Будем использовать базы лиц [LFW](https://vis-www.cs.umass.edu/lfw/)

In [None]:
def fetch_dataset(attrs_name = "lfw_attributes.txt",
                      images_name = "lfw-deepfunneled",
                      dx=80,dy=80,
                      dimx=64,dimy=64
    ):

    #download if not exists
    if not os.path.exists(images_name):
        print("images not found, donwloading...")
        os.system("wget http://vis-www.cs.umass.edu/lfw/lfw-deepfunneled.tgz -O tmp.tgz")
        print("extracting...")
        os.system("tar xvzf tmp.tgz && rm tmp.tgz")
        print("done")
        assert os.path.exists(images_name)

    if not os.path.exists(attrs_name):
        print("attributes not found, downloading...")
        os.system("wget http://www.cs.columbia.edu/CAVE/databases/pubfig/download/%s" % attrs_name)
        print("done")

    #read attrs
    df_attrs = pd.read_csv("lfw_attributes.txt",sep='\t',skiprows=1,)
    df_attrs = pd.DataFrame(df_attrs.iloc[:,:-1].values, columns = df_attrs.columns[1:])

    #read photos
    photo_ids = []
    for dirpath, dirnames, filenames in os.walk(images_name):
        for fname in filenames:
            if fname.endswith(".jpg"):
                fpath = os.path.join(dirpath,fname)
                photo_id = fname[:-4].replace('_',' ').split()
                person_id = ' '.join(photo_id[:-1])
                photo_number = int(photo_id[-1])
                photo_ids.append({'person':person_id,'imagenum':photo_number,'photo_path':fpath})

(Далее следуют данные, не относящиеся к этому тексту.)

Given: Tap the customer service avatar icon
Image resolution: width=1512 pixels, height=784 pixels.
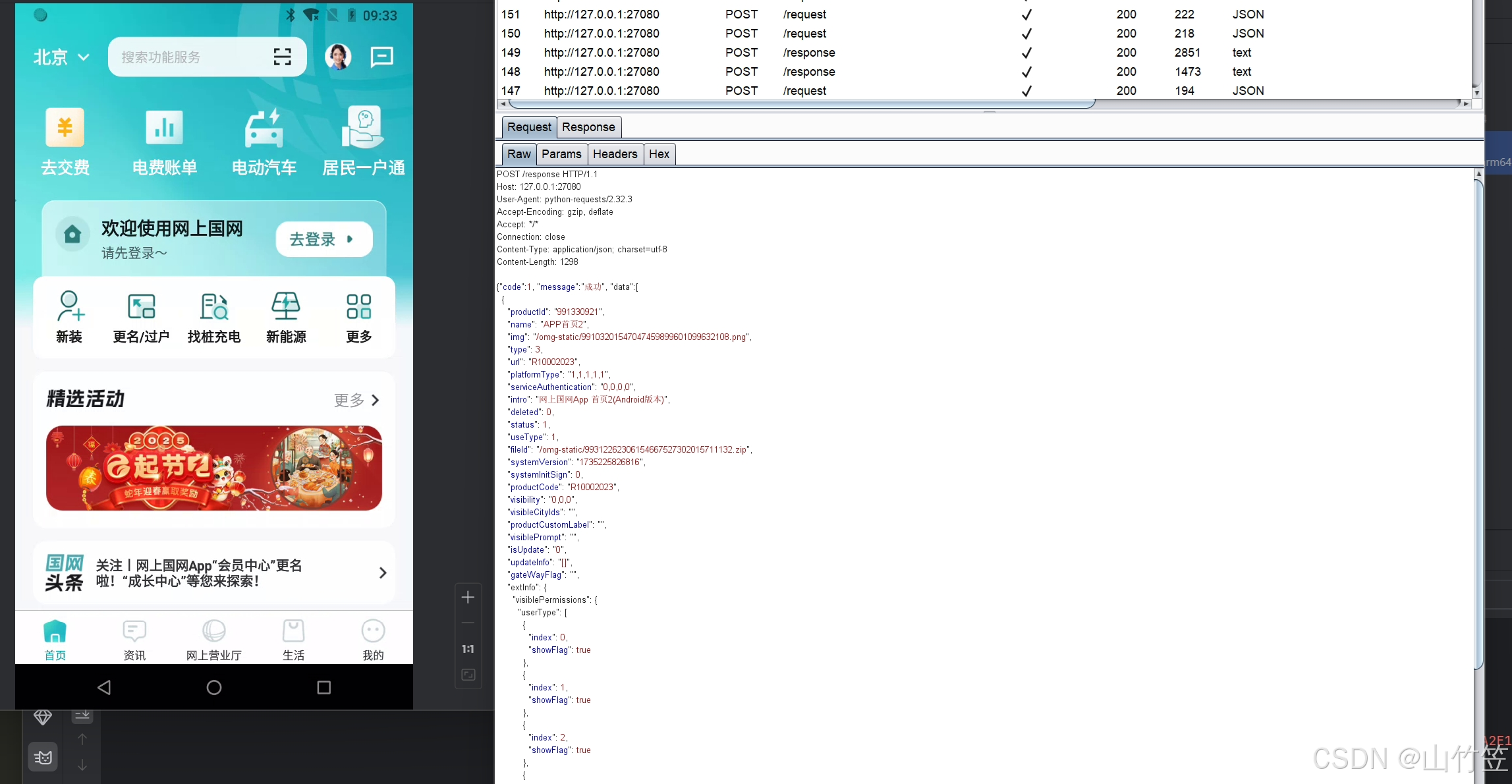Looking at the screenshot, I should (x=339, y=57).
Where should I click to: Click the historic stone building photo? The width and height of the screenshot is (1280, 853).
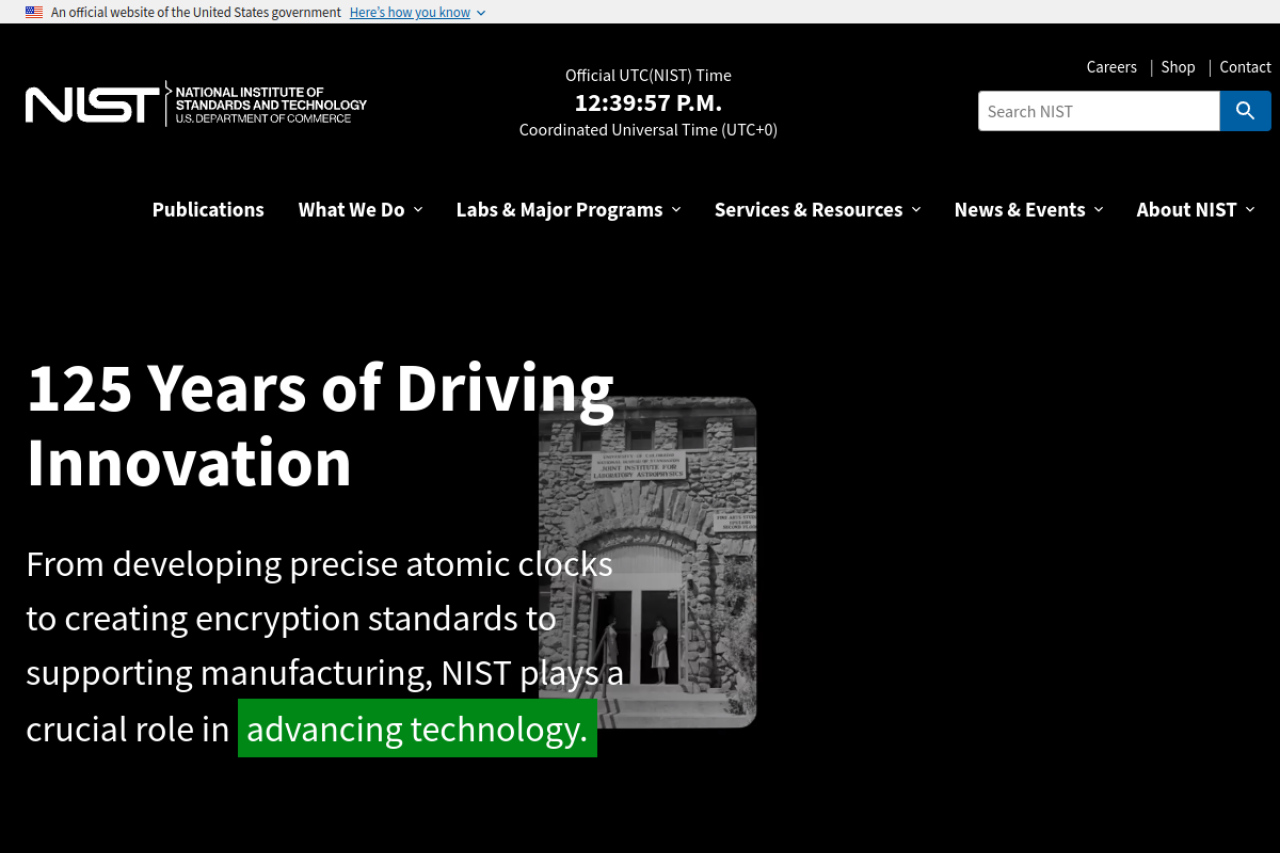(690, 560)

    photo_ids = pd.DataFrame(photo_ids)
    df = pd.merge(df_attrs,photo_ids,on=('person','imagenum'))

    assert len(df)==len(df_attrs),"lost some data when merging dataframes"

    #image preprocessing
    all_photos =df['photo_path'].apply(skimage.io.imread)\
                                .apply(lambda img:img[dy:-dy,dx:-dx])\
                                .apply(lambda img: resize(img,[dimx,dimy]))

    all_photos = np.stack(all_photos.values)#.astype('uint8')
    all_attrs = df.drop(["photo_path","person","imagenum"],axis=1)

    return all_photos, all_attrs

In [None]:
# Получаем изображения и аттрибуты к ним
data, attrs = fetch_dataset()

Фиксируем `seed` для обучения

In [None]:
torch.manual_seed(config['seed'])
random.seed(config['seed'])
np.random.seed(config['seed'])

device = torch.device('cpu')
if torch.cuda.is_available():
    torch.cuda.manual_seed_all(config['seed'])
    device = torch.device('cuda:0')
    
device

Разбиваем выборку на `train` и `val`

In [None]:
from sklearn.model_selection import train_test_split

In [None]:
train_data, val_data, train_attrs, val_attrs = train_test_split(data, attrs, test_size=0.2, random_state=config['seed'])

Выведем несколько изображений

In [None]:
fig, ax = plt.subplots(nrows=2, ncols=3, sharey=True, sharex=True)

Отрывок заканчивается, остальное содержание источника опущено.